Optional arguments may include the strings: "wrap" to make the search wrap
around the beginning or end of the string, "backward" or "forward" to change
the search direction ("forward" is the default), "literal", "case", "word",
"caseWord", "regex", or "regexNoCase" to change the search type (default is
"literal"). Returns the starting position of the match, or -1 if nothing
matched. Also returns the ending position of the match in $search_end.
search_string( string, search_for, start [, search_type, direction] )
select( start, end )
Selects (with the primary selection) text in the current buffer between a
starting and ending position.
select_rectangle( start, end, left, right )
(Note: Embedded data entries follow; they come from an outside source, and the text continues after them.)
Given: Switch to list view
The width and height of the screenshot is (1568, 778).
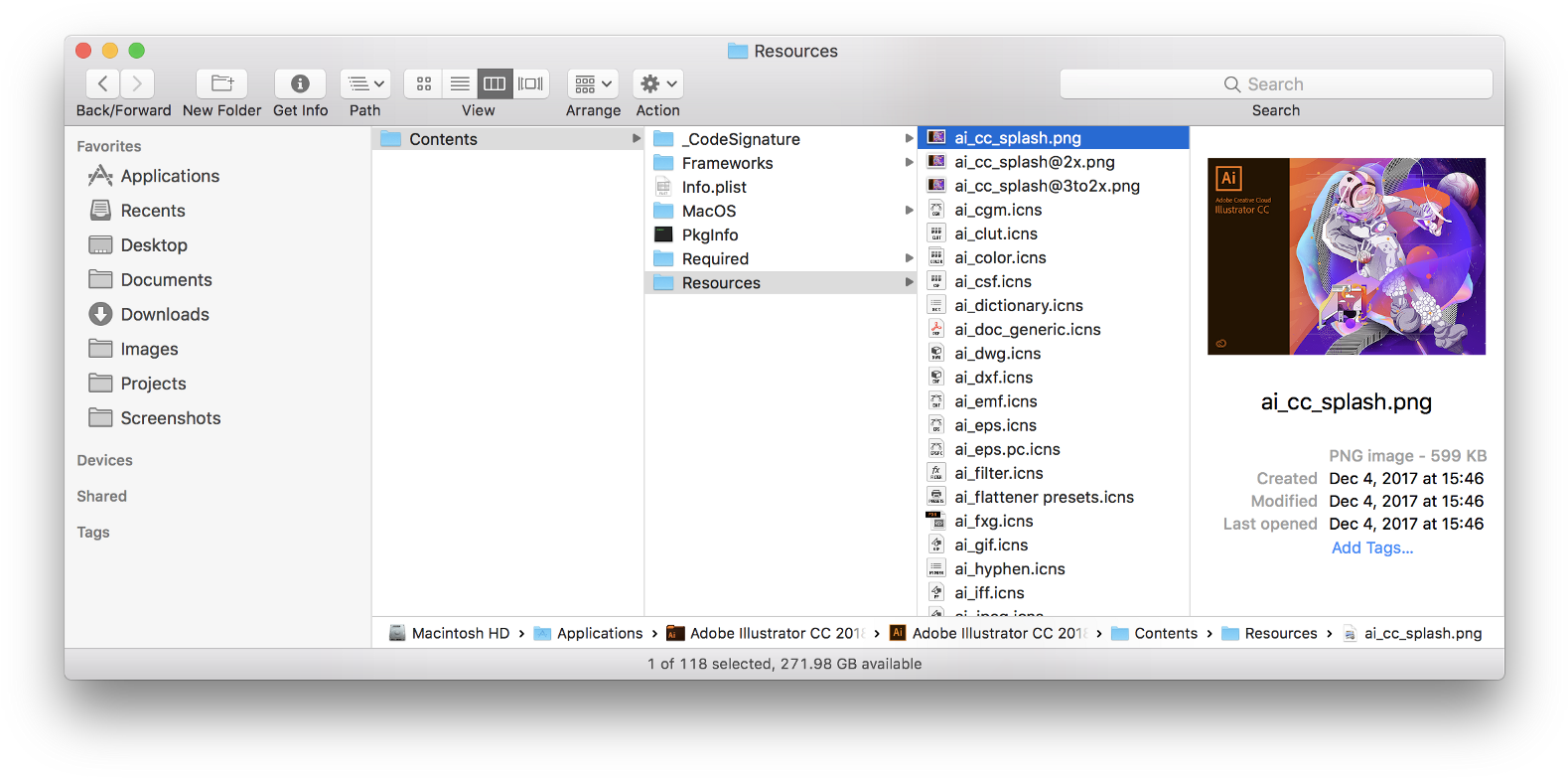Looking at the screenshot, I should pyautogui.click(x=460, y=84).
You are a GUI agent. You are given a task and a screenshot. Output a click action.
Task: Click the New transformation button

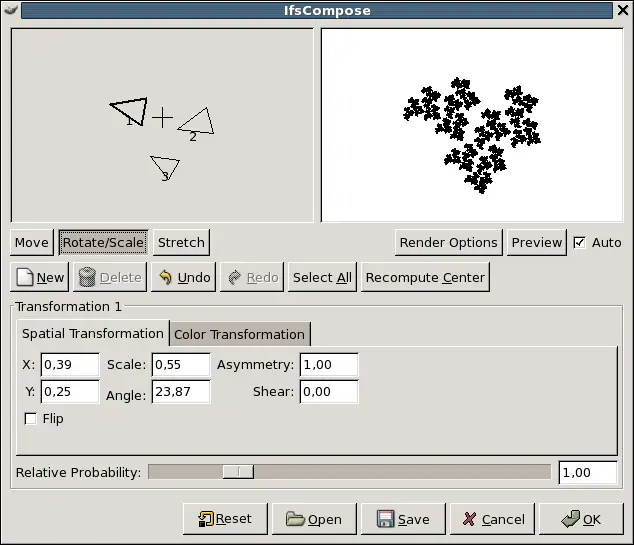coord(39,278)
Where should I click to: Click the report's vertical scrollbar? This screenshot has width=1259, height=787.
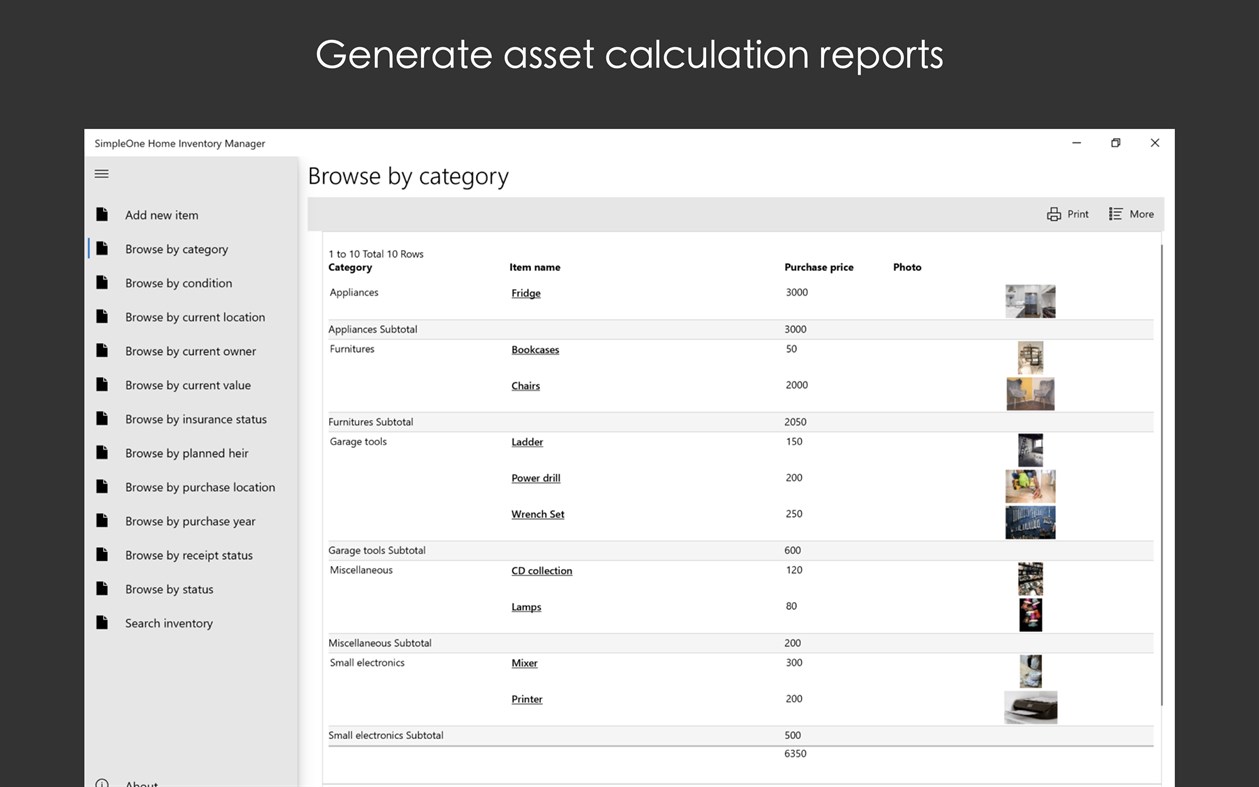1161,470
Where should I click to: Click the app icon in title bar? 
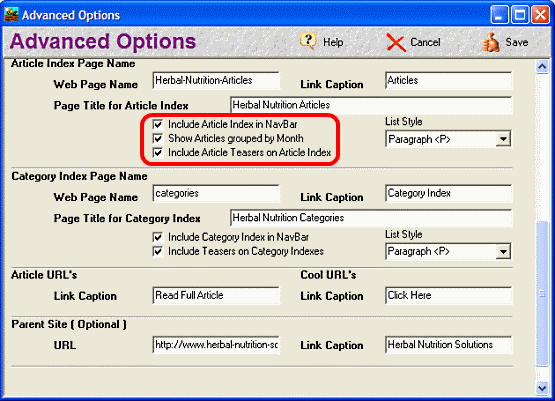click(11, 15)
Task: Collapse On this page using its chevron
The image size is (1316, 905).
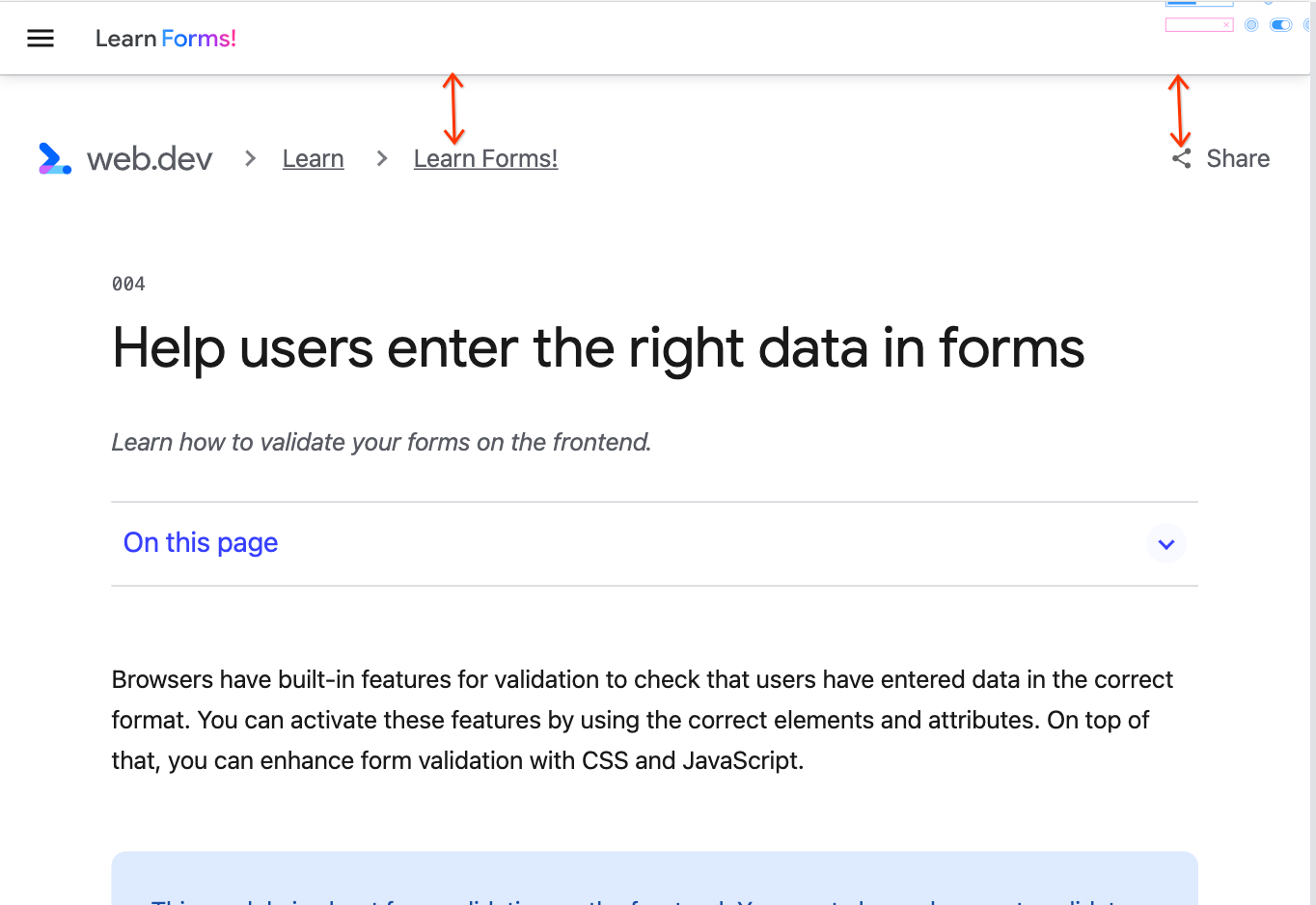Action: pyautogui.click(x=1166, y=543)
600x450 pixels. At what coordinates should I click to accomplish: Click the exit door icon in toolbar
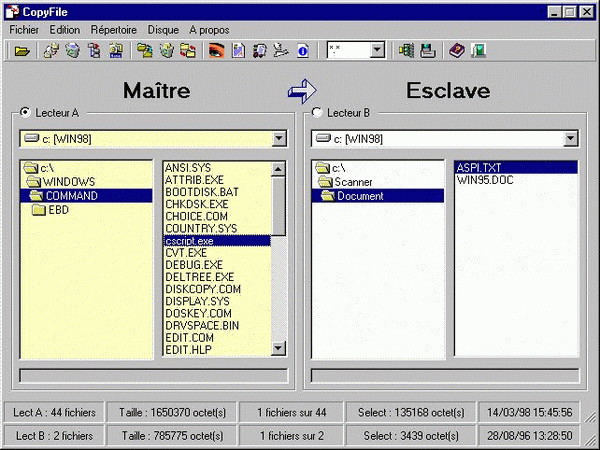click(479, 50)
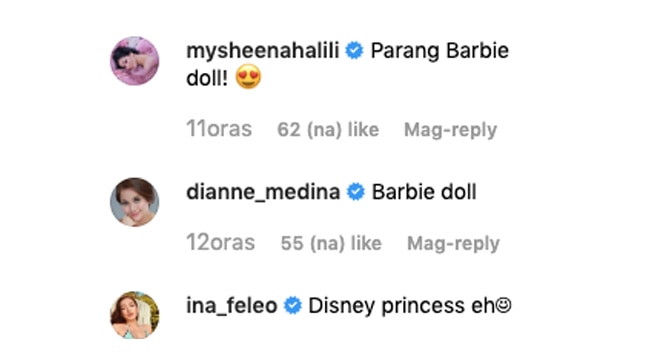View the 62 (na) like count

tap(328, 130)
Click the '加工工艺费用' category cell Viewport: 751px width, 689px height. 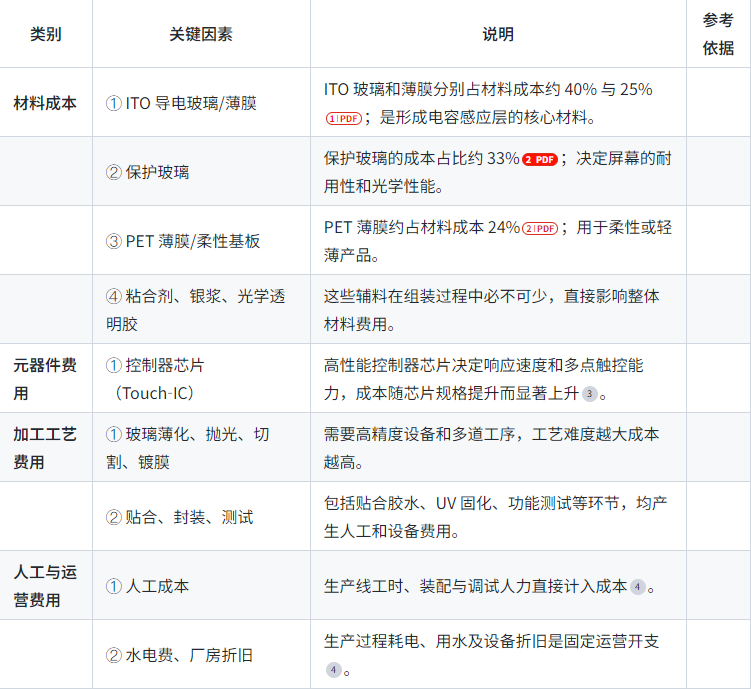coord(46,449)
Selects a rectangular area of text between a starting and ending position,
and confined horizontally to characters displayed between positions "left",
and "right".
set_cursor_pos( position )
Set the cursor position for the current window.
shell_command( command, input_string )
Executes a shell command, feeding it input from input_string. On completion,
output from the command is returned as the function value, and the command's
exit status is returned in the global variable $shell_cmd_status.
split(string, separation_string [, search_type])
Splits a string using the separator specified. Optionally the search_type
argument can specify how the separation_string is interpreted. The default
is "literal". The returned value is an array with keys beginning at 0.
string_dialog( message, btn_1_label, btn_2_label, ... )
Pops up a dialog prompting the user to enter information. The first argument
is a string to show in the message area of the dialog. Up to nine additional
optional arguments represent labels for buttons to appear along the bottom of
the dialog. Returns the string entered by the user as the function value,
and number of the button pressed (the first button is number 1), in
$string_dialog_button. If the user closes the dialog via the window close
box, the function returns the empty string, and $string_dialog_button returns
0.
string_compare(string1, string2 [, consider-case])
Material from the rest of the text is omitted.